Known for his defensive prowess, Koloko led the conference in blocks and defensive rating, and was second in rebounds, securing himself the conference’s Defensive Player of the Year award. Along with this achievement, Koloko went from an end of the bench player to becoming one of the best players at University of Arizona, playing in all 37 games of the 2021–2022 NCAA season. Koloko secured the conference’s Most Improved Player honour and was named to the conference’s first team by leading the conference in true shooting percentage, box plus/minus, offensive rating, and player efficiency rating.
Though, there are some concerns about Koloko and his gameplay. The first issue is his fouls. Regardless of how careful a defender plays, drawing fouls is an inevitability. However, Koloko did not just have the most fouls in the 2021–2022 Pac-12 Conference — he also did not have a single game in the season without a foul. At face value, this does not only just suggest that he plays an aggressive game, but it could also mean that he lacks the discipline not to draw fouls.
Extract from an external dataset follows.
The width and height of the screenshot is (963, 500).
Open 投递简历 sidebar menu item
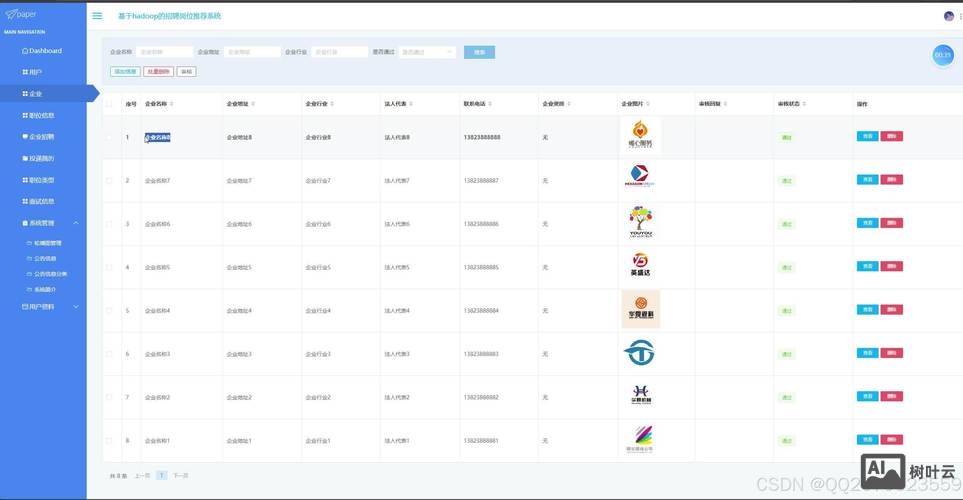[41, 159]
The second concern is his scoring. During his three-year college career, Koloko attempted only five shots from behind the arc. To make matters worse, only 10 of his field goals came outside of the paint. Ultimately, this means that Koloko, in his current condition, presents to be another ‘tall’ man who relies on the post to score. However, his role with the Raptors is unclear.
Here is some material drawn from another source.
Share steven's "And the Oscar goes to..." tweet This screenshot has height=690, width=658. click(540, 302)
The Raptors in the 2021–2022 season found success by following what seemed to be a ‘jack of all trades’ model, focusing on building a team of ‘two-way wings’ — players who can score efficiently and also be versatile on the defensive end. With a 7’0” build and a 7’5” wingspan, Koloko instantly joins the team as the tallest person, and fits in with the Raptors’ goals.
Due to his weak shooting and defensive focus, the assumed ceiling for a player like Koloko
would be playing a role similar to Clint Capela on the Atlanta Hawks. Capela has become the
Hawks’ defensive stalwart to accommodate for the poor defense of some teammates. Thus, the best-case scenario for Koloko would be to act as an anchor to allow the Raptors’ guards to be more aggressive on the perimeter, similar to his role in college.
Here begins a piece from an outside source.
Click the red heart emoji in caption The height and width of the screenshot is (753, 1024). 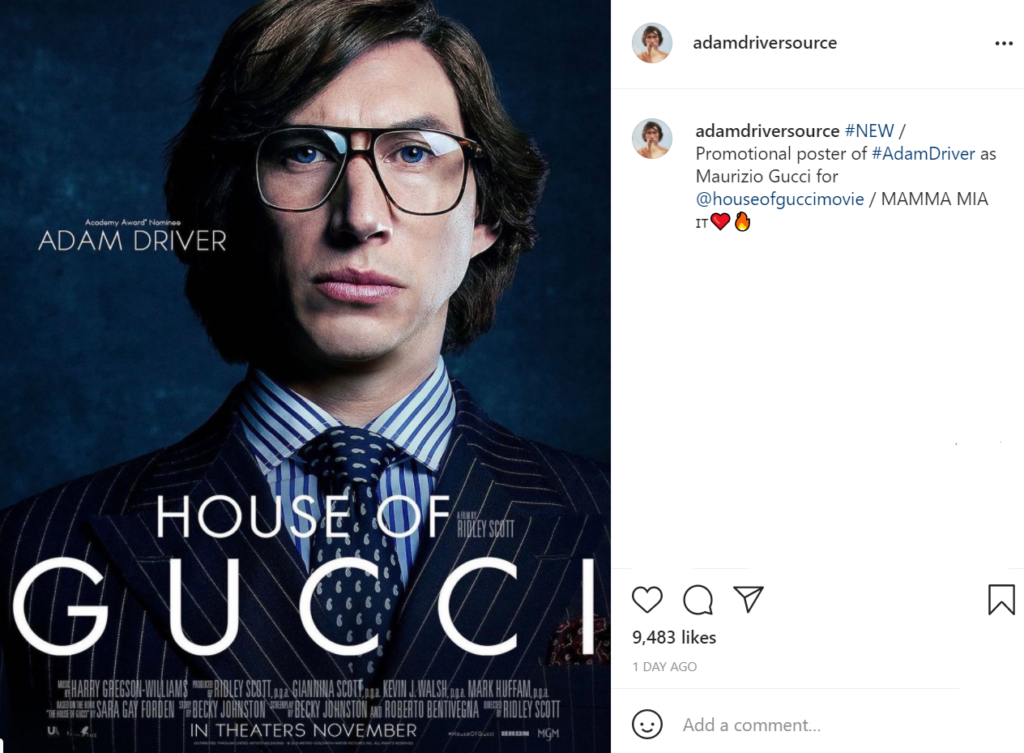tap(720, 222)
However, one thing to note is that this role is not enough. With his current skill set, Koloko fits the defensive obligations for the team but he does not address the team’s flaws or cover for the weak points in his teammates at this moment. Over the 2021–2022 season, the Raptors were 20th in points, 29th in assists, and second in turnovers. With the average of only 12.6 points and more turnovers than assists, Koloko is not the solution that the Raptors need.
Despite these issues, the Raptors do not seem to worry about Koloko’s potential to become a member of the core. In his post-draft media availability, General Manager Bobby Webster pointed out that Koloko has seen incredible improvement from his 2017 participation in Basketball Without Borders to his breakout year at Arizona State. A similar statement was made by Raptors’ Head Coach Nick Nurse, who said that Koloko’s free throw percentage — which was seventh in the 2021–2022 Pac-12 Conference — was an indicator that consistency in hitting the three-point shot will not be a problem to develop.
If there is anything that should be exciting, it is the expected connection between Koloko
and members of the Raptors organization. Pascal Siakam and Koloko are both from Douala,
Cameroon and are success stories from the Basketball Without Borders program.